I may have mentioned that I inherited my cousin’s collection of Analog magazines a while back, and now have (as far as I can tell) a complete set spanning from October 1958 through July/August 2008. Those are the dates when he started subscribing and I stopped, he having given up on Analog sometime around 2000.
In early December, Carl and I got to talking about a particularly awful story that had appeared in Analog sometime late in that period, and was in hindsight one of the reasons I stopped reading it regularly and then stopped subscribing altogether.
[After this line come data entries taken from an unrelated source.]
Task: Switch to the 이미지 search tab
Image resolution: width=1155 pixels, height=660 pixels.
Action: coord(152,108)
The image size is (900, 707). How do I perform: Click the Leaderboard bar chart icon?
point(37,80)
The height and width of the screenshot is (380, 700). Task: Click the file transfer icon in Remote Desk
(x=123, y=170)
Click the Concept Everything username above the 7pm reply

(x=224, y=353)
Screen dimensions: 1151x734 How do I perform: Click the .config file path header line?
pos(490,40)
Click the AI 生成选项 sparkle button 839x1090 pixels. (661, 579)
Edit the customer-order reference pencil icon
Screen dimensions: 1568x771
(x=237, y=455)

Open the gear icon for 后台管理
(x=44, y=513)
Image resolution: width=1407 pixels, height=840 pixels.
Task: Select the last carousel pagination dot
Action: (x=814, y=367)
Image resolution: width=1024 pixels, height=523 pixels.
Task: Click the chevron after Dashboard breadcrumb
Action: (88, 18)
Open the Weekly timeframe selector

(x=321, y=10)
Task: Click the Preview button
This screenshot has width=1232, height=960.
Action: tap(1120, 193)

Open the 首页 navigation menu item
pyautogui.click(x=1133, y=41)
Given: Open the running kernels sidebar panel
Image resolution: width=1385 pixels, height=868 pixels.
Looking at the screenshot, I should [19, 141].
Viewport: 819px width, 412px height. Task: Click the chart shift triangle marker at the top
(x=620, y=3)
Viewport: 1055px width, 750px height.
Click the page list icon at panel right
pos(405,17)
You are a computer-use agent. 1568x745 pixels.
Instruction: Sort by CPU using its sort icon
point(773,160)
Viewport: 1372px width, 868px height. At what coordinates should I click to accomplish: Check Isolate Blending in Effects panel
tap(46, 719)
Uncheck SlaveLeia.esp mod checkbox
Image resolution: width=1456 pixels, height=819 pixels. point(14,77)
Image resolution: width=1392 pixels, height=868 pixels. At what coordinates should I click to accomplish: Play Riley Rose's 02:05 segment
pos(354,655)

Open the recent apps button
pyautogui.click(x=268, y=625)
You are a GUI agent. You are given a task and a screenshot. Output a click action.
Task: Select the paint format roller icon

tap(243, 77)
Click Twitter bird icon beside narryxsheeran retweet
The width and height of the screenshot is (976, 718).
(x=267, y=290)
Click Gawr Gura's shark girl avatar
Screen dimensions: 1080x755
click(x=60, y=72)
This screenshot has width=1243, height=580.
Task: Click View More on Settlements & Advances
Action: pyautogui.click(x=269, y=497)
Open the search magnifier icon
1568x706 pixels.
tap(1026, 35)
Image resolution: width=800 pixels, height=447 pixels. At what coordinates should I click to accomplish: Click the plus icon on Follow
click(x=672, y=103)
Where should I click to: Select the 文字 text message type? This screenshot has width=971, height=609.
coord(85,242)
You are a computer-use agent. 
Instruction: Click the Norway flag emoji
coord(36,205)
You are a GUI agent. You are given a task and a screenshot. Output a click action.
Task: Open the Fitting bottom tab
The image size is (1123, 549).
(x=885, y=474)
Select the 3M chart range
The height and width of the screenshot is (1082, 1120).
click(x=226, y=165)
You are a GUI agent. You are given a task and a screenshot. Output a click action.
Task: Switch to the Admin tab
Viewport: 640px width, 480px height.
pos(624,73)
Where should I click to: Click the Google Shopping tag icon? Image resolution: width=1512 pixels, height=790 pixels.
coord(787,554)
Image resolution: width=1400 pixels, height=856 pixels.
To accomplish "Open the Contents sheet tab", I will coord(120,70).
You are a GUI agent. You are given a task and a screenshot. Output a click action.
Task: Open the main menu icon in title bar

I couldn’t remember the title, so spent a couple hours looking at the tables of contents of every issue from July/August 2008 back to around January 1990 to find it, along with a number of the teaser blurbs that appear on the splash pages for individual items.
While I somehow did not find the story in question, I did inadvertently obtain an interesting “statistical” feel for the magazine’s common threads over that period. Unfortunately, I don’t have the time to devote to a proper analysis, so I’ll just list a few of my observations:
The scientist-in-obscure-field as protagonist, used to the point of cliche; the most transparent offenders are writers who are scientists in obscure fields themselves (blatant author insertion);
Related, the chronic overuse of academic or institutional internal politics as a backdrop or plot device, as if every reader understands or cares about the inside baseball of tenure panels, thesis committees, research funding allocations, faculty lounges, etc.;
The (mis)use of the same small set of scientific concepts, over and over, as plot devices;
The cringe-inducing generation of “new” SF gimmicks by appending “quantum”, “nano”, “cyber”, “crypto”, “neo”, or other cheesy prefix to some threadbare old gimmick;
Overuse of the same underlying plot theme – in particular, every month seemed to have a story whose blurb centered on “adaptation”, and the related blurbs were reused nearly word-for-word in multiple issues;
I got confused a couple of times while searching by the similarity of the stories in one issue with an issue several months or years apart, thinking I’d mistakenly picked up an issue I’d already skimmed through;
There were far more non-SF stories disguised as SF than what I remembered reading at the time – romance stories, cozy mysteries, fantasy, spy-thrillers, whatever, with a thin veneer of Science! pasted onto them in a way that is lazy and immaterial to the story.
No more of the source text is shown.